* Start Passage *

David Farhat (11:53):
So moving forward a little bit, so how does the process work once the risk comes to fruition?
Yoav Shans (11:59):
Putting together a claim, there’s a hairline trigger for a claim. So if you just get questioned by a tax authority on any position in your return and that return includes a position that was insured. So if they’re asking you about your interest deductions but you’re covering something else with a policy, even if they’re asking you about something else within the return, that is automatically a claim. So right off the bat you have to make a claim by the terms of the policy, you have to notify the insurer and that effectively stops that seven year clock. So you’re protected by the policy. Should that particular position that was insured ever get challenged, you’re already protected.
(12:39):
The second thing is this is a collaborative process. So an insurer puts its own capital at risk to protect the taxpayer’s position. They’re not there to say, “Go ahead and settle or go ahead and fold,” because they believe in the position. So they’re there to say, “Let’s together fight the tax authority and defend the position that we all believe is the right position.” So obviously two minds are better than one. That’s typically the case. So not only do you have the client and its advisors, you have the insurance company and their advisors working together collaboratively to get the best possible argument to defend the position. I would say this two anecdotes.
(13:23):
First is when I was, I was talking to one of my colleagues and he was telling me a story that one of his clients is undergoing an audit. They picked four different positions that the IRS is going after and they asked if any of those positions is backed by an insurance policy. It just so happens that one of them in fact was insured against. So the IRS just left that one alone. So I think that gets back to what we said earlier. You are not able to get an insurance policy if the position isn’t good, if it’s not a really supportable position. So I think right off the bat, that position was just let go. They stopped asking about it. So the punchline there is that tax insurance actually strengthens the position that is being insured.

* End Passage *
* Start Listed records *

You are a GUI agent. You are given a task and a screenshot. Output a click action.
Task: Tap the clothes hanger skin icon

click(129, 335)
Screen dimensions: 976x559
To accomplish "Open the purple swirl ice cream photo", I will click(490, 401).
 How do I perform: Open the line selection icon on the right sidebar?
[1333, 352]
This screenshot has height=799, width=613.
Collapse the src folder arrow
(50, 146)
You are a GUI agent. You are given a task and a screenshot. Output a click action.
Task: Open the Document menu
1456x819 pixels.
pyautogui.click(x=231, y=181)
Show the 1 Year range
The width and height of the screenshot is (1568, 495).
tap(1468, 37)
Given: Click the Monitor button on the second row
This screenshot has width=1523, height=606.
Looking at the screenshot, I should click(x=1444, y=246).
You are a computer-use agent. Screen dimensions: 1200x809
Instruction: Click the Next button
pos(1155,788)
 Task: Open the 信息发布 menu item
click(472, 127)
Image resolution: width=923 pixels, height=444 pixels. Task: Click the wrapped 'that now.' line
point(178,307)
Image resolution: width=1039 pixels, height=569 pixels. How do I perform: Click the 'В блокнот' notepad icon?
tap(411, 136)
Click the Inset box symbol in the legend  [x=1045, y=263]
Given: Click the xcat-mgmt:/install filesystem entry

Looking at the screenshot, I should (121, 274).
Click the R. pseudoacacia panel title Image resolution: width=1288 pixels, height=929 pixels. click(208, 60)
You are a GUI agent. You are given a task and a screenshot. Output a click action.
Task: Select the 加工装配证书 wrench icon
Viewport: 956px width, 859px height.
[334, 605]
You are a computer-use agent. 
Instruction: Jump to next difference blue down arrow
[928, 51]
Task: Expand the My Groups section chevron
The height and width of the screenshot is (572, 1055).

* End Listed records *

Work instructions: Pick up the tax insurance conversation above where it ends, and write what comes next.

Exercise output:
David Farhat (14:09):
Let me stop you there for a second, Yoav, if you don’t mind. That’s an interesting position because I would think the government would say, “Okay. Taxpayers insured on this one, they’re not going to fight me as much. They’ll be more likely to give it up.” What’s the-
Nate Carden (14:20):
Have you ever fought with an insurance company?
Yoav Shans (14:23):
Yeah. I would say it’s the exact opposite. So I think there’s two points there. The first is, like I said, it actually strengthens the position. Someone, an unrelated third party with the interests of the insurance company at heart came in, looked at the position and agreed that it is right. But secondly, like you said, Nate, to your point, fighting with an insurance company with deep pockets, maybe the IRS just doesn’t want to do that. Knowing again that the position was taken on by the tax authority because all parties believe this is the right position. So again, that was an anecdote. I do think it speaks volumes to the power of tax insurance, but that’s one. The second one-
Stefane Victor (15:03):
Are you saying that the most conservative positions are those most likely to be insured?
Yoav Shans (15:09):
I think those are the most insurable, I don’t think that they’re the ones that are most likely. So if you have a conservative position, it’s easier to get that insured. Why would anyone not take a premium?
Nate Carden (15:20):
So that’s interesting because it suggests that if I’m thinking about the range of risks that I have, the ones that are probably, if I want to dip my toe in the tax insurance water, the ones that are probably the focus I would think would be ones where there’s high severity. If I lose, it’s a big risk, but I feel really good about it. It’s strong. Nothing certain. More likely than not is not should, should is not will, will is not etched in stone. But when I really look at it, I’m pretty sure I have the right answer. It’s just that losing would be really severe. Is that the right way to prioritize things?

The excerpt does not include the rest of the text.